**Directions**
Below is a listing with pictures in it; transcribe exactly the lines from the one that has "Given: Open 广告合作 floating sidebar icon" through the one that has "Open the hamburger main menu", and omit those pictures.

**Data provided**

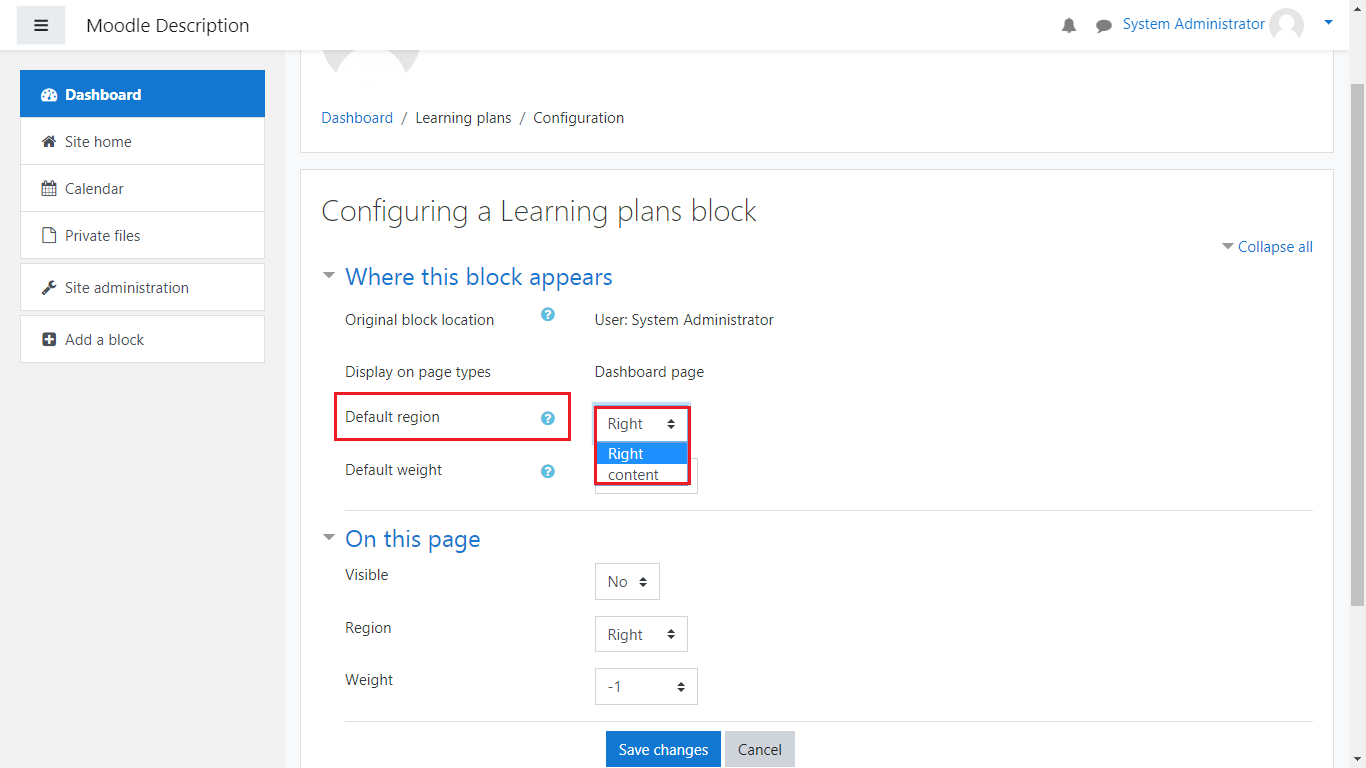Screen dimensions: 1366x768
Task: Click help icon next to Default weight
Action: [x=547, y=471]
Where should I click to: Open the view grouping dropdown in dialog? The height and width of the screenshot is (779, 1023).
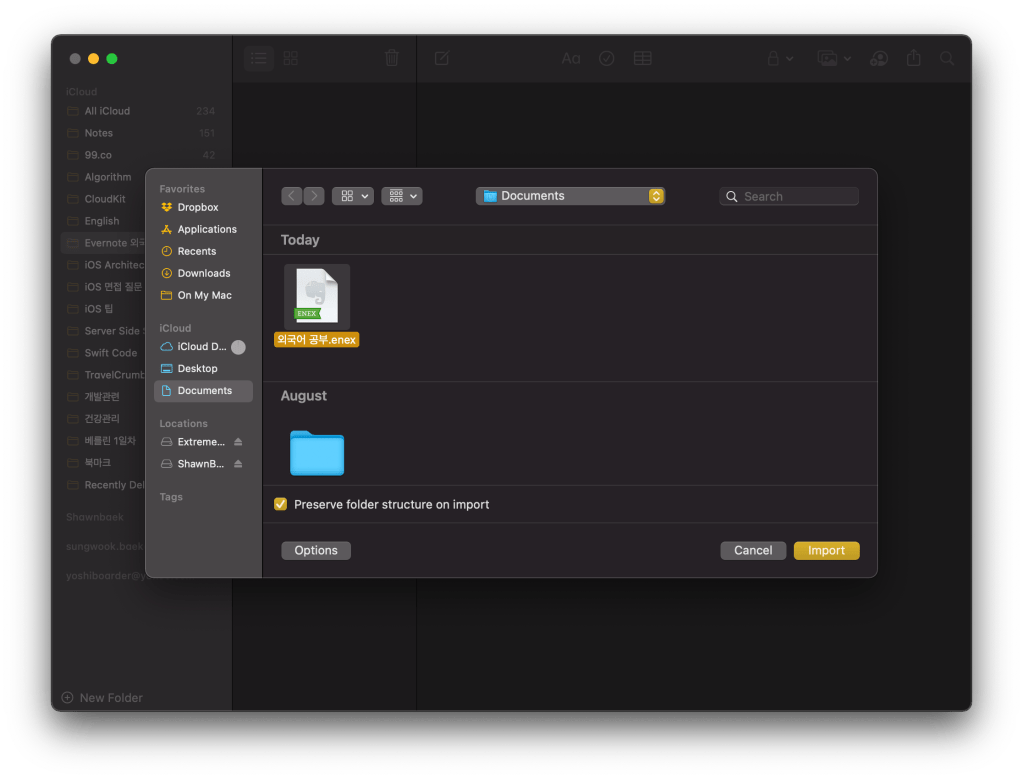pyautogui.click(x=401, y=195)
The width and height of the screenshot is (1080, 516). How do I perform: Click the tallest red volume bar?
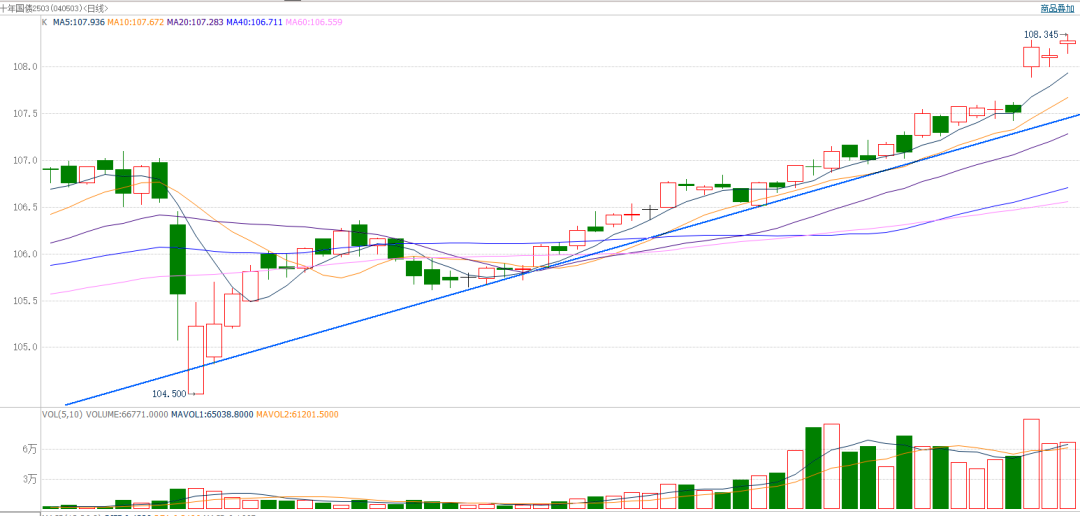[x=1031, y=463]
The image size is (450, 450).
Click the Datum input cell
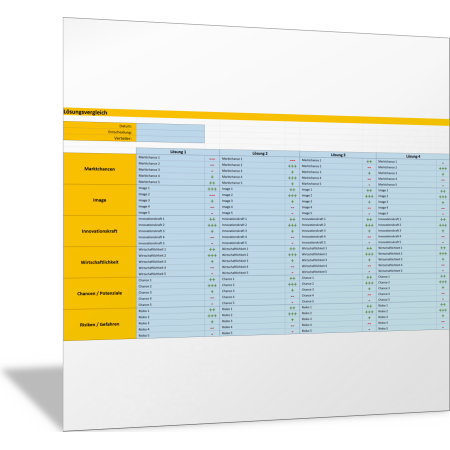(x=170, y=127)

--

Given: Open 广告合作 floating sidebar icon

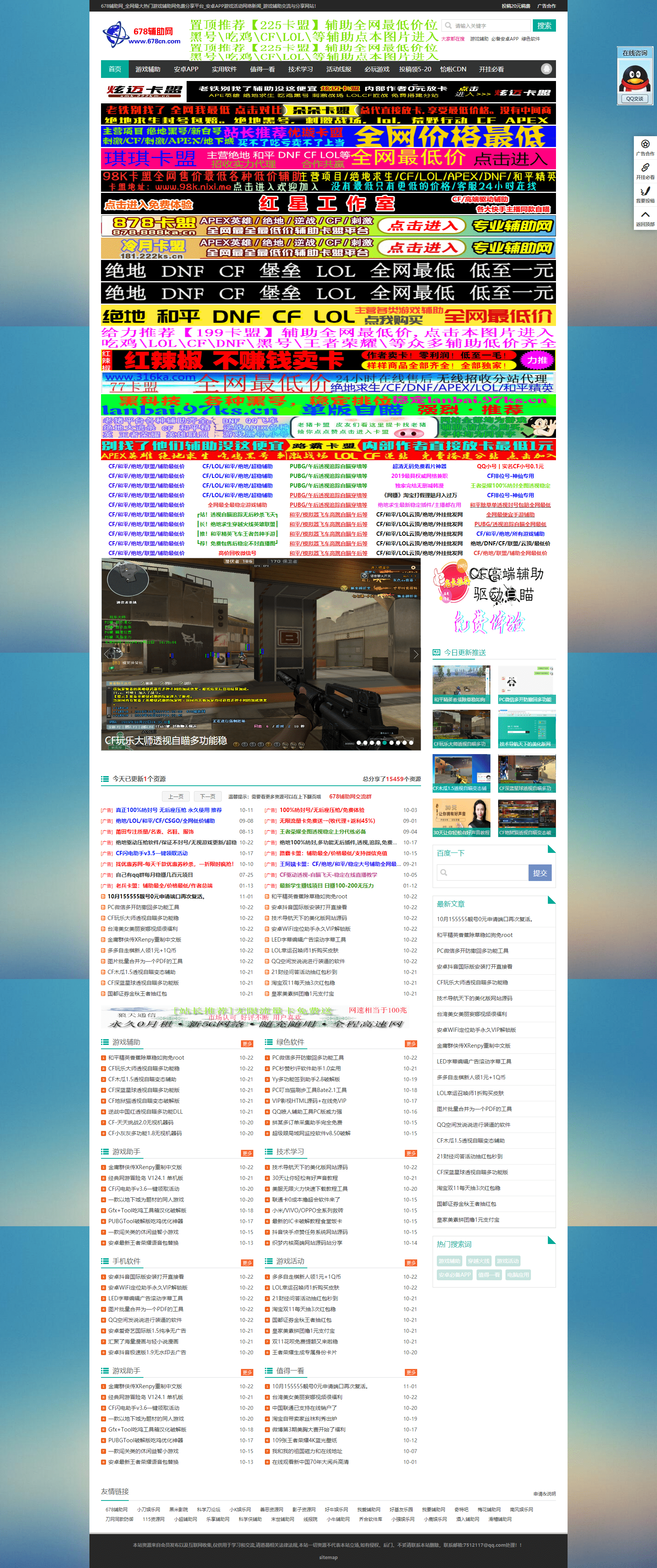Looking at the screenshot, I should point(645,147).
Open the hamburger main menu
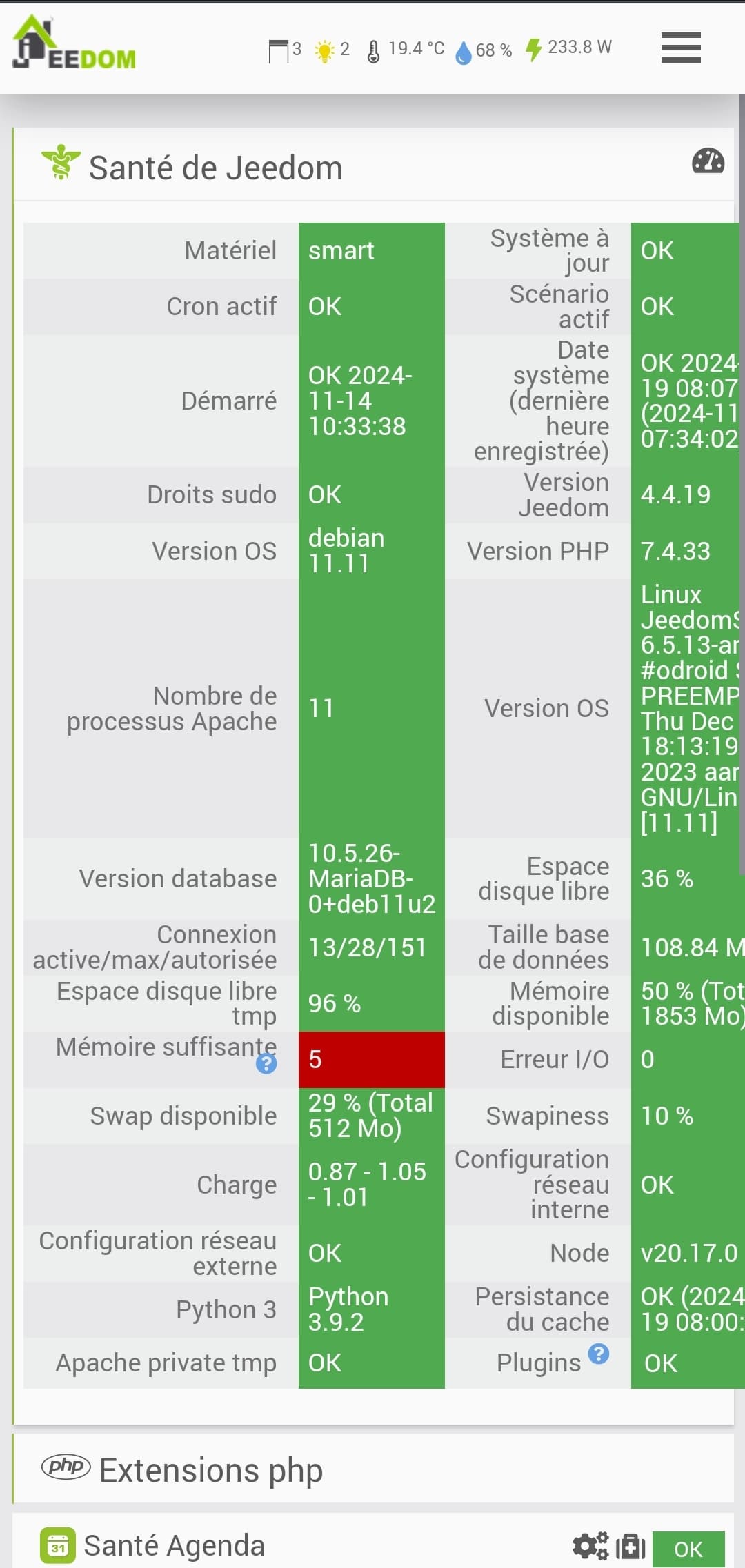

**Task output**
Given: Open 广告合作 floating sidebar icon

Looking at the screenshot, I should point(645,147).
Open the hamburger main menu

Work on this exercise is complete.